Specific switching on of silent egg protein genes in vitro by an S-100 fraction in isolated nuclei from male Xenopus.

A soluble post-nuclear extract (S-100) specifically switches on the permanently silent vitellogenin genes in male Xenopus liver nuclei in vitro. Using cloned cDNAs to albumin, globin and vitellogenin mRNAs as hybridization probes, and heparin as an inhibitor of initiation of transcription, run-on assays with nuclei faithfully reproduced the transcriptional status of these genes in vivo. In the absence of heparin, a liver S-100 extract from female or male Xenopus treated with estradiol, but not from hormonally untreated males, induced the de novo transcription of vitellogenin genes in nuclei from hormonally naive male hepatocytes.

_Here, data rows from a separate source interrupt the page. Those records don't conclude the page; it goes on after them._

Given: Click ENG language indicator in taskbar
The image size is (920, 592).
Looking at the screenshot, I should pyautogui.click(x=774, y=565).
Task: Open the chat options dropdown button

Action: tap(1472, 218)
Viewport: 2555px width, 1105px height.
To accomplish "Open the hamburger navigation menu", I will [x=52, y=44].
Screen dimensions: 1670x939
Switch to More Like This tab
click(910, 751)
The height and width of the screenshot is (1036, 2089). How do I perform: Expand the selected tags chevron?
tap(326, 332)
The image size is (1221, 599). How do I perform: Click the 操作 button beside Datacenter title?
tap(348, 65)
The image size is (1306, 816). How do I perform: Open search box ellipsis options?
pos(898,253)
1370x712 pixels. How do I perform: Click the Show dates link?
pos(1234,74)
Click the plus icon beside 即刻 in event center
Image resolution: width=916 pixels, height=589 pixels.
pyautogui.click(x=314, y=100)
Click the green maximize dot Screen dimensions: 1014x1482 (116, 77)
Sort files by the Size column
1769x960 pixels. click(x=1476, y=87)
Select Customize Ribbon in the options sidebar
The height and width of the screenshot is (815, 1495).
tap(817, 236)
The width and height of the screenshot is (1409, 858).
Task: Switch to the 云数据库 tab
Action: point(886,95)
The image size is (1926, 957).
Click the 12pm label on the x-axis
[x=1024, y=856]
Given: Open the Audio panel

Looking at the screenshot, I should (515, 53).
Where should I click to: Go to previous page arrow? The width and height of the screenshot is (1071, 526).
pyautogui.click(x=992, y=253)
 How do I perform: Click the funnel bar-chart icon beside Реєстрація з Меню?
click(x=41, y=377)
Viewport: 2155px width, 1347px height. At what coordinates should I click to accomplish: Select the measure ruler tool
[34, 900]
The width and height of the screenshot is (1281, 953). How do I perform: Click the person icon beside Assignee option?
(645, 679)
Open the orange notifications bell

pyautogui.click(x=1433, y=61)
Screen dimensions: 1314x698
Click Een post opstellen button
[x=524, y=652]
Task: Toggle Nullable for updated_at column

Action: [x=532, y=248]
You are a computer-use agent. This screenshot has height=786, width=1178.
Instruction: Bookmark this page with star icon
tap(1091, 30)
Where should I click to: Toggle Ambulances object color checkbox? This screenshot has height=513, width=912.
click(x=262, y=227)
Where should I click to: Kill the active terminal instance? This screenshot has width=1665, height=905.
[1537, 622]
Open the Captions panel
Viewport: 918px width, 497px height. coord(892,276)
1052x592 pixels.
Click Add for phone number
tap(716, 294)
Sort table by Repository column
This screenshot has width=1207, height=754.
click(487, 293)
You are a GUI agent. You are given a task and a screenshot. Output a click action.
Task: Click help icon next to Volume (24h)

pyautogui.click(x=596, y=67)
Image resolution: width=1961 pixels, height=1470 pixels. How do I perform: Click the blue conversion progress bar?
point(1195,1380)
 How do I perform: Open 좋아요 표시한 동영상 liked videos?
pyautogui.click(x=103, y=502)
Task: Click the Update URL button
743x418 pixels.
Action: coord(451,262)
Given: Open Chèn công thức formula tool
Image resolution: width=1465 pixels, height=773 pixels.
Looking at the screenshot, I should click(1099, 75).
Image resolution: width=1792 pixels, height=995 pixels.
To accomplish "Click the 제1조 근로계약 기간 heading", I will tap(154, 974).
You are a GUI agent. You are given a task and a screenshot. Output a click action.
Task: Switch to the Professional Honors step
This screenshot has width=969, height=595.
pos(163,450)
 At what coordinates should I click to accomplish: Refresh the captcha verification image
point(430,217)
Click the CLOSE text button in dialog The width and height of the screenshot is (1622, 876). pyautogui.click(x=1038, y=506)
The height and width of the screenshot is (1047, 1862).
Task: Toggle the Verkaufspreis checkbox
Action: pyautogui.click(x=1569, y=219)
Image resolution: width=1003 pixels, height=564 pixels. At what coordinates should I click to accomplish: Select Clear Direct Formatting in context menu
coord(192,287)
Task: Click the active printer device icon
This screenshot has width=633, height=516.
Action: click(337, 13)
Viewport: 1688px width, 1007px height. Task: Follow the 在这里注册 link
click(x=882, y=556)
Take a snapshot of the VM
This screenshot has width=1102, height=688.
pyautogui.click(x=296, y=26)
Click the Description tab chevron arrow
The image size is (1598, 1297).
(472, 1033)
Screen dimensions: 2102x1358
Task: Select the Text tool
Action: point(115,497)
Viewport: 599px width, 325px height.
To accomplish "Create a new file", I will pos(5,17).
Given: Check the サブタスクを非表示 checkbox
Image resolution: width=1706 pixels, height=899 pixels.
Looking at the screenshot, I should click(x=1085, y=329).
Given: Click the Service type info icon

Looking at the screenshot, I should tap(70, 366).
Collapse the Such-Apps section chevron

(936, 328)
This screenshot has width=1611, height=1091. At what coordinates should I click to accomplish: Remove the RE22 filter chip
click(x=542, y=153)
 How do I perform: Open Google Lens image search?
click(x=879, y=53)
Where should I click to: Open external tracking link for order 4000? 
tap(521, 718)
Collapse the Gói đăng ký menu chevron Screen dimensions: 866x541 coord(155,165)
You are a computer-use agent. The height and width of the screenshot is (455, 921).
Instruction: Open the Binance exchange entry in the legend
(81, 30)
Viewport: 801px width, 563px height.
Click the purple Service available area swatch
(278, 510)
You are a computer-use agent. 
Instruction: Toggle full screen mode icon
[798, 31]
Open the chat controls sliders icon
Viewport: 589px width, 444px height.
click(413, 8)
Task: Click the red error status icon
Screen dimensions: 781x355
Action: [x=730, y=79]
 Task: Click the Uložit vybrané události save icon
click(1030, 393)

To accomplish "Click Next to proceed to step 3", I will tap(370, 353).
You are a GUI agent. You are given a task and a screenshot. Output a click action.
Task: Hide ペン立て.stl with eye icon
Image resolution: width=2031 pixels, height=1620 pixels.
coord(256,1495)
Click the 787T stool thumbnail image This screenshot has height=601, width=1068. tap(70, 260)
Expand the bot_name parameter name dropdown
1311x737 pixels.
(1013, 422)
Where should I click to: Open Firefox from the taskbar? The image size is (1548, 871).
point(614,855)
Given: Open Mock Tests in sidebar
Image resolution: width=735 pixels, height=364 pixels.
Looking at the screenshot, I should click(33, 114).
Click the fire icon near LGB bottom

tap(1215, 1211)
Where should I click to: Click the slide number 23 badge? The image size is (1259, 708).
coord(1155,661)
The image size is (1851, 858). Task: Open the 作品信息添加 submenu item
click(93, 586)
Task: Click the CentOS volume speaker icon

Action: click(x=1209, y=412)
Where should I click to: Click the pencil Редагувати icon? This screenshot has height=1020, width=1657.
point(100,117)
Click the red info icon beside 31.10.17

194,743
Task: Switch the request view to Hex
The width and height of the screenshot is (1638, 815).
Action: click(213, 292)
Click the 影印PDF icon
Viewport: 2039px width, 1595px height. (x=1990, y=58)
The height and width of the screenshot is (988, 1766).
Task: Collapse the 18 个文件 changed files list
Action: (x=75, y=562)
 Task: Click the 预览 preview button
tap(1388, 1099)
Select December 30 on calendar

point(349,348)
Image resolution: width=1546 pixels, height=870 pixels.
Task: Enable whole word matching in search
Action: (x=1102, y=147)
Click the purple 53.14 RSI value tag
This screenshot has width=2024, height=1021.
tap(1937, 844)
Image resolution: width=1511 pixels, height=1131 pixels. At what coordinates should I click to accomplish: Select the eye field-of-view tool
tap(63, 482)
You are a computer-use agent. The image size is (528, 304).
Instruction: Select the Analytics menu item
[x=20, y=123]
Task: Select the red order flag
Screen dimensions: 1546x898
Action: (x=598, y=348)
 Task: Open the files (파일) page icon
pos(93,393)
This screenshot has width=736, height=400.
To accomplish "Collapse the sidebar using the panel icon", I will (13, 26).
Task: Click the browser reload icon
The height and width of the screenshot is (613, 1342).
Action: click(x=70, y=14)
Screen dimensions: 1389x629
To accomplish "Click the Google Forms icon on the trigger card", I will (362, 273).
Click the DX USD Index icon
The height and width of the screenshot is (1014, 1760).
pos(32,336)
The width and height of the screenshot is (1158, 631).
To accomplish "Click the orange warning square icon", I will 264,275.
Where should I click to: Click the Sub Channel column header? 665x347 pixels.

The activation of the dormant genes was dependent on pre-incubation of nuclei with the competent extract for a minimum of 45 min at 24 degrees C before transcription was initiated. The same extract did not alter significantly the transcription of albumin and globin genes. The S-100 fraction from hormonally stimulated male hepatocytes exhibited a high degree of tissue specificity; it did not activate the transcription of vitellogenin genes in Xenopus erythrocyte and oviduct nuclei, and only slightly in nuclei from Xenopus XTC-2 cells, while a soluble extract from oviduct only slightly induced their transcription in male hepatocyte nuclei. This is the first demonstration of a hormone- and tissue-specific de novo activation of dormant genes by a soluble cell extract in isolated nuclei and offers a new approach to analyzing steroid hormone action and tissue-specific transcription factors in the regulation of gene expression.